Count Zero
Spoiler: Turner, corporate mercenary, wakes in a reconstructed body, a beautiful woman by his side. Then Hosaka Corporation reactivates him for a mission more dangerous than the one he’s recovering from: Maas-Neotek’s chief of R&D is defecting. Turner is the one assigned to get him out intact, along with the biochip he’s perfected. But this proves to be of supreme interest to certain other parties — some of whom aren’t remotely human.
Bobby Newmark is entirely human: a rustbelt data-hustler totally unprepared for what comes his way when the defection triggers war in cyberspace. With voodoo on the Net and a price on his head, Newmark thinks he’s only trying to get out alive. Until he meets the angel.
A stylish, streetsmart, frighteningly probable parable of the future.

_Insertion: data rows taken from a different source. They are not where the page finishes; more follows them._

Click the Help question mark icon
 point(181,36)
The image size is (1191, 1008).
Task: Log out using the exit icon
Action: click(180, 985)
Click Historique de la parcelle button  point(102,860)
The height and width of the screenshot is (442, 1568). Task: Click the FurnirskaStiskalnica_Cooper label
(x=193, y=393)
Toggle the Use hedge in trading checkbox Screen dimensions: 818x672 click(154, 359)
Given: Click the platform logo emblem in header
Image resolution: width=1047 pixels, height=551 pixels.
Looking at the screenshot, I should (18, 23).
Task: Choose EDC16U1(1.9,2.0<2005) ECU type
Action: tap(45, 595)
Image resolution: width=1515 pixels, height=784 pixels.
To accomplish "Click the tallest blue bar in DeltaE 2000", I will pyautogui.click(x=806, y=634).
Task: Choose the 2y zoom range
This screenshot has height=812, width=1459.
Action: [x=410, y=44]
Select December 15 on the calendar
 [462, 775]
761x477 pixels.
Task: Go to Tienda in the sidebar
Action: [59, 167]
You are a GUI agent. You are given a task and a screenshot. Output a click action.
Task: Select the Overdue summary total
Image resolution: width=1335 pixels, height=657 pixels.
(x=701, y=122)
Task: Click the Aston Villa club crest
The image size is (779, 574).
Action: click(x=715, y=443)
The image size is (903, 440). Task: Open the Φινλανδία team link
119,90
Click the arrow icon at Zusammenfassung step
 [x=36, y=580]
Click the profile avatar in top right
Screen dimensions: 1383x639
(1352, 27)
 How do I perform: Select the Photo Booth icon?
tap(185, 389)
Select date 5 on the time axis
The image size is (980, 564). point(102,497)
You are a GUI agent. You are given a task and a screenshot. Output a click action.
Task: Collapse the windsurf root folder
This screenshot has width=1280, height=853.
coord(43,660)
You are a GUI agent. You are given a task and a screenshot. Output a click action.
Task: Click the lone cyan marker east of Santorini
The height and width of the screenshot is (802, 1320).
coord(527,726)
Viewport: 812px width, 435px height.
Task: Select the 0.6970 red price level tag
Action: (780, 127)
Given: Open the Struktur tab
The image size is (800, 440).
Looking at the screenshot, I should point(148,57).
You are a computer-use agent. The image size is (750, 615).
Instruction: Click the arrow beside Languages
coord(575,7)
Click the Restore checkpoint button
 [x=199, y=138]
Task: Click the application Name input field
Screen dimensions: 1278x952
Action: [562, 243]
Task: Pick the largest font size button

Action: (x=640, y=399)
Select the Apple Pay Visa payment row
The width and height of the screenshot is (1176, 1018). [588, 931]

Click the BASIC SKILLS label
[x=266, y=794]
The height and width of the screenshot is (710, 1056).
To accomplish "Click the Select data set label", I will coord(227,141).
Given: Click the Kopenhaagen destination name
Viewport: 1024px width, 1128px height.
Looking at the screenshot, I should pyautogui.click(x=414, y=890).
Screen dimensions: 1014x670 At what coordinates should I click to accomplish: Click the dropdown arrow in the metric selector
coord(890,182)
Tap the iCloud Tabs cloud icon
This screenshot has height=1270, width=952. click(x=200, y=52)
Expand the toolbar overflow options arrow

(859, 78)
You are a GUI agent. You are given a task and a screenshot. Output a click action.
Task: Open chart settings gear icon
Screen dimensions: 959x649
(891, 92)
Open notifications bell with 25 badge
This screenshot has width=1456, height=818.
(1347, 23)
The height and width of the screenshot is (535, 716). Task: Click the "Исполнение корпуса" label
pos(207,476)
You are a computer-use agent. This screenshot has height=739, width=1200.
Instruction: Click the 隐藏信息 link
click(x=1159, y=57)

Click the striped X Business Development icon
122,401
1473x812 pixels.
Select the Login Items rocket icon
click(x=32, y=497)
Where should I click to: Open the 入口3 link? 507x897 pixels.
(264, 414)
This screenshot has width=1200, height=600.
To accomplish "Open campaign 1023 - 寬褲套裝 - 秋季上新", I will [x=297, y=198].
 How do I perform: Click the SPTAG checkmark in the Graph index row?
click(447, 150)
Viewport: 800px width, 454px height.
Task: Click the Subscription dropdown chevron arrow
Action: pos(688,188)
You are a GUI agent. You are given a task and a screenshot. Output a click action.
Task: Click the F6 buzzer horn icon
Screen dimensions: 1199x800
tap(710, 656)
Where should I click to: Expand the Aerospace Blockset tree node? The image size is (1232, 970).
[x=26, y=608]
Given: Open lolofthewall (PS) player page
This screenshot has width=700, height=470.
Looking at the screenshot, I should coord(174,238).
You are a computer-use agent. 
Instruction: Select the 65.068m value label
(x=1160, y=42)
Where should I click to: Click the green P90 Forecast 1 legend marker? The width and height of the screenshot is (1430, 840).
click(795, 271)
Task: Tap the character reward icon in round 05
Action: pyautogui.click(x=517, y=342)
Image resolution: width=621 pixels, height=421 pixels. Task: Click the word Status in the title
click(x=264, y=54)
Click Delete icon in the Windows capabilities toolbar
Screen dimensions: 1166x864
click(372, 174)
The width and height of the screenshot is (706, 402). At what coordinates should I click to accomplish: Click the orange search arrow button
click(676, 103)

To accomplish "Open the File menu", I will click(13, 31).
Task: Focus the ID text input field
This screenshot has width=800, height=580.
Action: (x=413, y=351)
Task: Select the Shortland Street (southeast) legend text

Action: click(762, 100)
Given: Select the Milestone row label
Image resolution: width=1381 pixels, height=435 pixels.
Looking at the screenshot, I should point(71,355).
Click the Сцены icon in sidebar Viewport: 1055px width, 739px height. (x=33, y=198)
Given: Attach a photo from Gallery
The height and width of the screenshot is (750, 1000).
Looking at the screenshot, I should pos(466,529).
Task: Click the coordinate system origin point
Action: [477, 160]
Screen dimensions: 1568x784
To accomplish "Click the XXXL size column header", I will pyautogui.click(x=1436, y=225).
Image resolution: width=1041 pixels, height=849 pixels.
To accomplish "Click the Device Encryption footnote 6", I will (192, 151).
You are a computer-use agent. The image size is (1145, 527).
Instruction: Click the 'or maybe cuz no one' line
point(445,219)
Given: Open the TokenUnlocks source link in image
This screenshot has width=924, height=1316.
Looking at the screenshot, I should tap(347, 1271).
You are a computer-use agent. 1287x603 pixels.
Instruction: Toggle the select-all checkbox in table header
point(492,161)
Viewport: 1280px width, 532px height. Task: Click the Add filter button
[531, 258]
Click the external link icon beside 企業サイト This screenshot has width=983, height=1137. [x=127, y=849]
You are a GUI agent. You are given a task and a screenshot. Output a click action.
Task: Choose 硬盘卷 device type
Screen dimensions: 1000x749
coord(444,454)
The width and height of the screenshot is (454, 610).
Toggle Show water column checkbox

By William Gibson, first publication in 1986 (ISBN ) and since reissued many times.
Arsouyes’ opinion
😡 tbowan
Taking place a few years after Neuromancer, Gibson offers us a new story in his cyberpunk universe which was so successful for him a year and a half before.
By new story, we mean a remake of the previous one. Because Count Zero, apart from a renaming, tells the same story as his predecessor…
The style has not changed, still so choppy and disjointed which makes the whole thing rather difficult to read. Some events are so unclear that one wonders what is the danger that the heroes are trying so hard to avoid.
Rather than a single group that we follow from start to finish, this time, there are three heroes, equally helpless and tossed about by circumstances until their destinies come together in a final denouement, always in happy end which, once again, breaks the mood.